Dans notre histoire.
Dans notre éducation.
Dans nos réflexes.
Et ce stress-là ne disparaît pas…
Il s’imprime dans le corps.
Fatigue persistante.
Irritabilité.
Tension.
Impression d’être toujours pleine.
Il s’accumule… jusqu’à ce qu’il se fasse sentir
Une prise de conscience, ce réflexe est encore là
Cette semaine, je pars en formation à Montréal pour quelques jours.
Et malgré tout ce que je sais…malgré toutes mes valeurs d’égalité…
Je me surprends à vouloir préparer des repas à l’avance pour mon conjoint.
Remplir le frigo. Planifier les transports des enfants.
Coordonner le maximum avant de partir.
Et pourtant…
Mon conjoint s’absente régulièrement pour le travail depuis des années.
Et jamais (pas une seule fois) il ne m’a préparé des repas à l’avance.
Pas parce qu’il ne voudrait pas. Mais parce que je ne le demande pas.
Et lui… il sait que je vais me débrouiller.
Alors pourquoi est-ce que moi, je ressens encore ce besoin de tout prévoir pour lui?
À l’écrire… ça vient me chercher.
Ce n’est pas normal… c’est un signal du corps
Ma mère, elle-même ayant eu 4 enfants, me disait souvent:
C’est normal d’être fatiguée avec des jeunes enfants.
Mais est-ce que ça devrait l’être?
Être constamment irritée… impatiente… dépassée…ce n’est pas un état normal.
C’est un signal.
Un signal que ton corps t’envoie quand il n’y a plus d’espace.
Un signe que quelque chose est déséquilibré. Que des besoins ne sont pas comblés.
Et à long terme… ça gruge!
Ça peut mener à l’épuisement. À des tensions dans le couple.
À des décisions prises dans la fatigue.

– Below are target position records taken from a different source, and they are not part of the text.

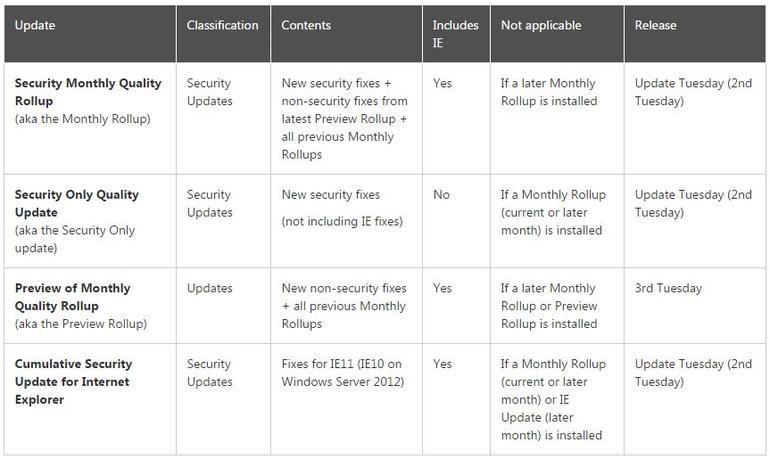Select the Contents column header
This screenshot has height=459, width=770.
[x=307, y=25]
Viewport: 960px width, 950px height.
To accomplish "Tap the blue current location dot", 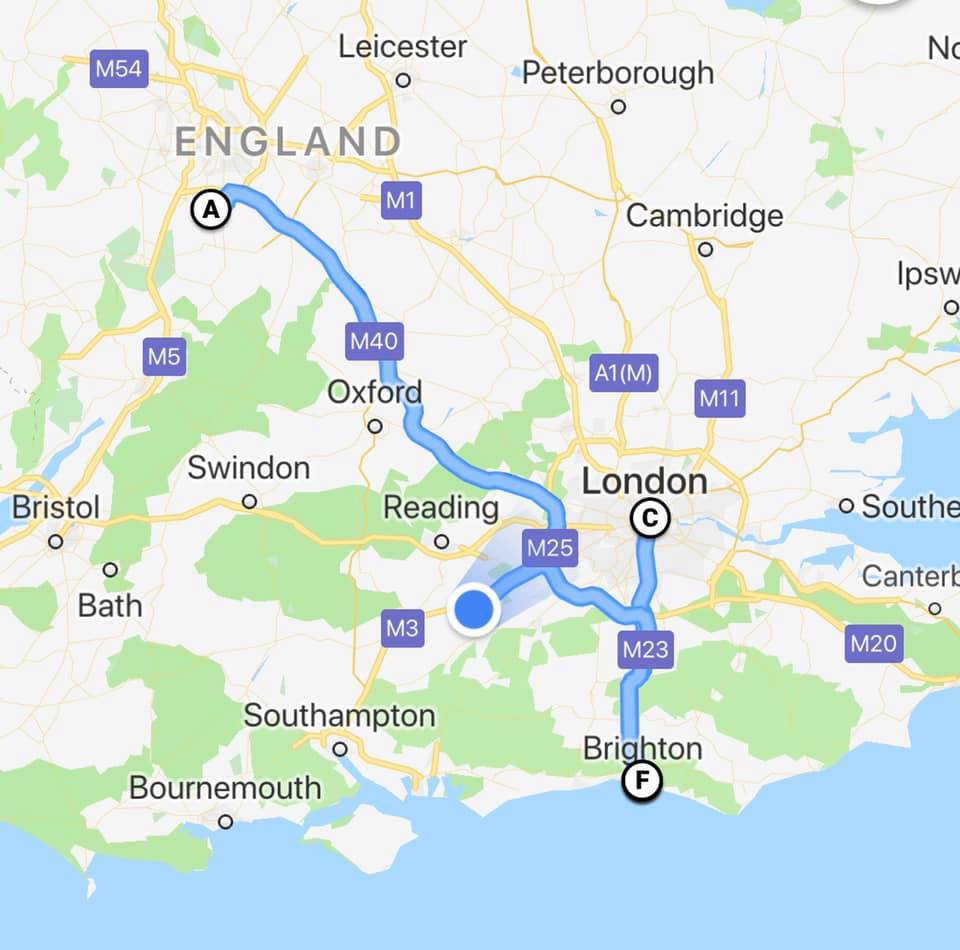I will [474, 610].
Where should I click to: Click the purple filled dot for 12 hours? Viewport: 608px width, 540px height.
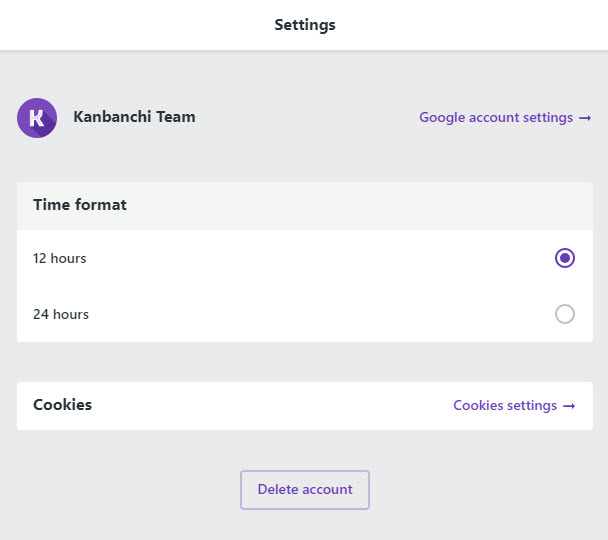[565, 258]
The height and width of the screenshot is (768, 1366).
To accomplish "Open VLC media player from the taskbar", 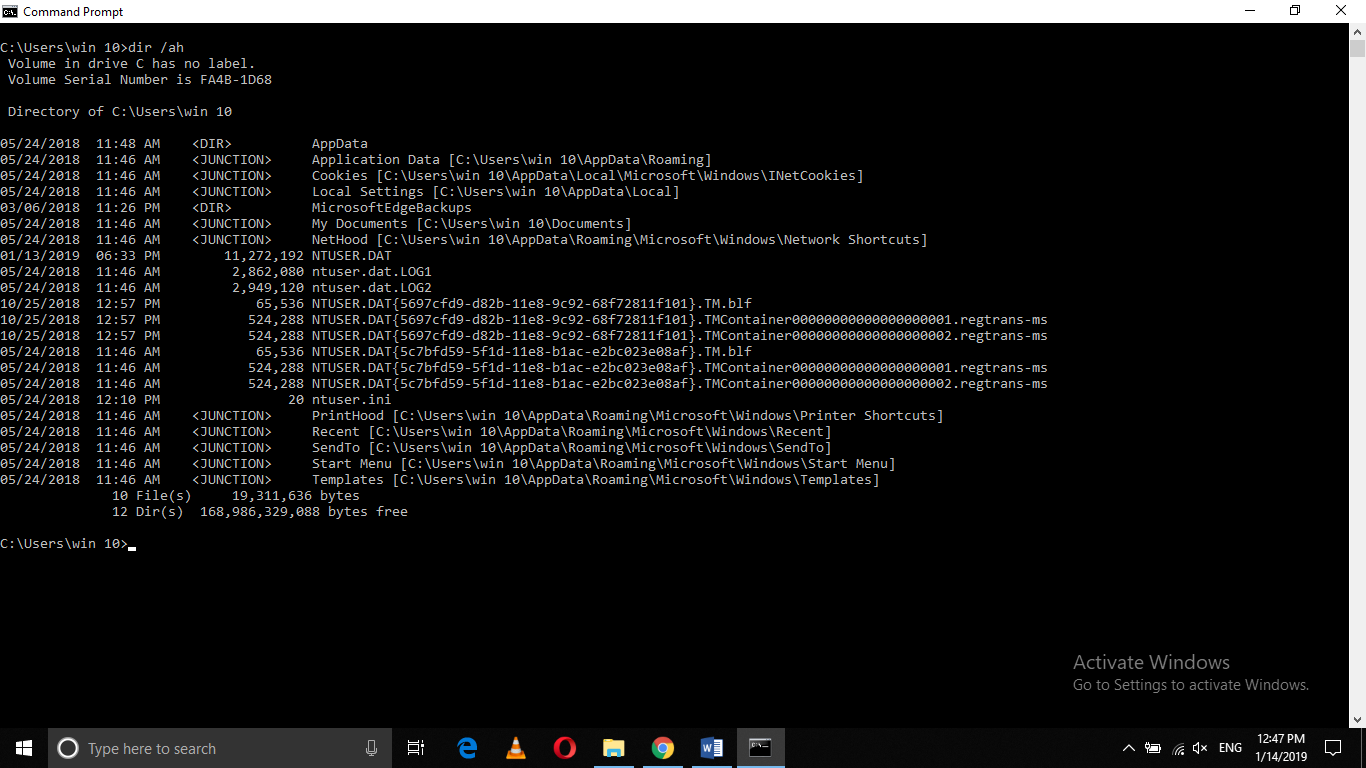I will tap(515, 747).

À une perte de soi.
ok… mais concrètement, tu fais quoi avec tout ça?
Si tu te reconnais là-dedans… c’est peut-être le bon moment pour t’arrêter et faire le point.
Télécharge le guide: Équilibre de vie : une approche pour se recentrer
Les signaux du stress qu’on apprend à ignorer
Avec le temps, on devient très bonne pour continuer malgré tout.
Ignorer la fatigue.
Minimiser l’irritation.
Se dire que ça va passer.
Continuer… comme si de rien n’était.
Mais le corps, lui, n’oublie pas.
Il s’adapte… jusqu’à ce qu’il n’en soit plus capable.
En ce mois de la sensibilisation au stress, et si on faisait autrement?
Ce mois-ci, on t’invite à simplement observer.
À regarder ton quotidien… avec douceur.
À te poser quelques questions simples:
Qu’est-ce que je porte… qui pourrait être partagé?
Qu’est-ce que je fais par automatisme… plutôt que par réel besoin?
Où est-ce que je pourrais m’alléger, concrètement?
Et surtout…
À te rappeler que tu as le droit, toi aussi, d’être soutenue.
Le stress et la charge mentale ne disparaîtront pas du jour au lendemain.
Surtout avec toute l'histoire que les femmes portent depuis tant de générations.
Mais chaque prise de conscience… chaque ajustement…est un pas vers plus de légèreté.
Et si on arrêtait, ensemble, de glorifier le j’y arrive toute seule…pour commencer à écouter ce qui, en nous, pèse profondément? Honorer le je mérite d’être soutenue ? Et parfois, le vrai changement commence simplement par ça : s’autoriser à ne plus tout porter en silence.
Parce que l’équilibre…ça se construit aussi à plusieurs.